Rogers Centre

Baltimore Orioles @ Toronto Blue Jays

Photo by Math on

2018 Regular Season at the Rogers Centre in the Province of Ontario, Canada. Seventeen-year veteran Cliff Floyd was on hand to call the game. This multi-purpose stadium in Downtown Toronto opened during the 1989 season. Before that, they played at Exhibition Stadium: where the new expansion team played their first game on April 7, 1977, hosting the Chicago White Sox. This complex is a far cry from that frigid day. The thermostat was hovering on zero degrees Fahrenheit, or (-17.777778) Celsius, and it was one of the coldest, snowy days ever played. This, on the other hand, is a state of the art, climate-controlled complex with a retractable roof, with a 348-room hotel adjacent to the park, beyond centerfield. The footprint of the entire structure is located at the base of the iconic CN Tower. Roger Centre is one of three remaining MLB stadiums that still have artificial turf on the playing field. The other two are Tropicana Field in Tampa, Florida and Chase Field in Phoenix, Arizona.

Fair or not, there are historical plays that get a lot of exposure on the highlight reels every year. This is the site of the 1992 & 1993 World Series. In 1993, Joe Carter hit a walk-off home run and instantly began to jump up and down uncontrollably, as he made his way around the bases to win the 1993 World Series. He also caught the last out in the 1992 World Series and started to jump up and down in similar fashion, at the Old Fulton County Stadium in Atlanta Georgia, to win it all. But most people only remember Joe Carter hitting that home run here in Game 6 of the 1993 World Series. On the other end of that was Mitch Williams, relief pitcher of the Philadelphia Phillies who had the honors of throwing that home run to Joe Carter. While walking off the mound, he almost never looked back to see where that ball landed. The deafening sound of the crowd gave him an idea of where the ball was going to land. But, as he approached the third base foul line, he took a gander beyond left field to confirm that the ball did clear the wall. Just like that, the “Wild Thing” became a lasting part of Blue Jays History.

It’s the closest thing to an isolation bubble that MLB has.
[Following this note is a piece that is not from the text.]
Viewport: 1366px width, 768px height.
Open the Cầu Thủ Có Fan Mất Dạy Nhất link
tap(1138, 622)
It’s only one field. But all the other facilities are there for an ideal isolated environment. In fact, you can literally drive in, park your car in the garage, take the elevator to your section, watch the game, and never even see what’s happening out side. It’s a self-sustained complex. On my drive to Toronto from Niagara Falls, the dark clouds from Lake Ontario made a menacing presence. The day of this game, a thunderstorm swept through downtown Toronto.
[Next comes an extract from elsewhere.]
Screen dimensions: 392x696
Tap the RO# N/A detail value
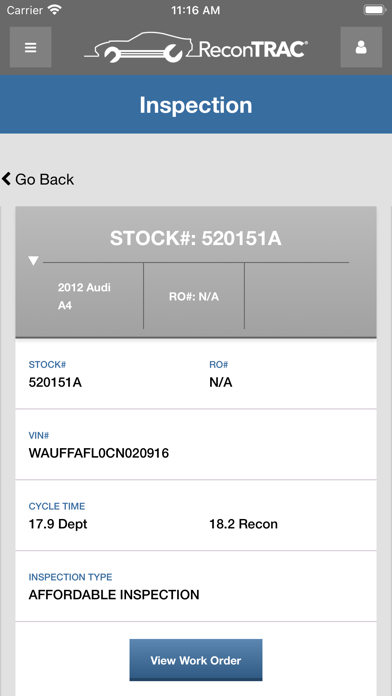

Either way, it’s located outside the borders of the United States and the government of Canada denied approval for the Blue Jays to play here during the COVID-19 pandemic. The team of young ball players are “cardiac kids” for more reasons than one. They play hard and with their hearts on the sleeves. They’re also dealing with some stress over being homeless and looking for shelter as well as a place to play. At first, there was talk of playing their home games, at PNC Park in Pittsburgh. When that fell through, they scrambled to find a home as season opened Thursday July 23. The displaced Blue Jays will resort to playing home games at Sahlen Field, home of the Buffalo Bisons, their Triple-A affiliate. They’re making “modifications to the infrastructure” to get it up to MLB standards: not sure what that really means. First home game is Schedule Aug 11.

This new groundswell of talent includes three players who are sons of former MLB players. The two fathers of both Vladimir Guerrero Jr. and Cavan Biggio are Hall of Famers. And, Dante Bichette, father of Bo Bichette, was hired this year as a hitting coach due to the great rapport he’s had with the players. The Blue Jays are making a push for the future with these “cardiac kids” who are taking the baseball world by storm.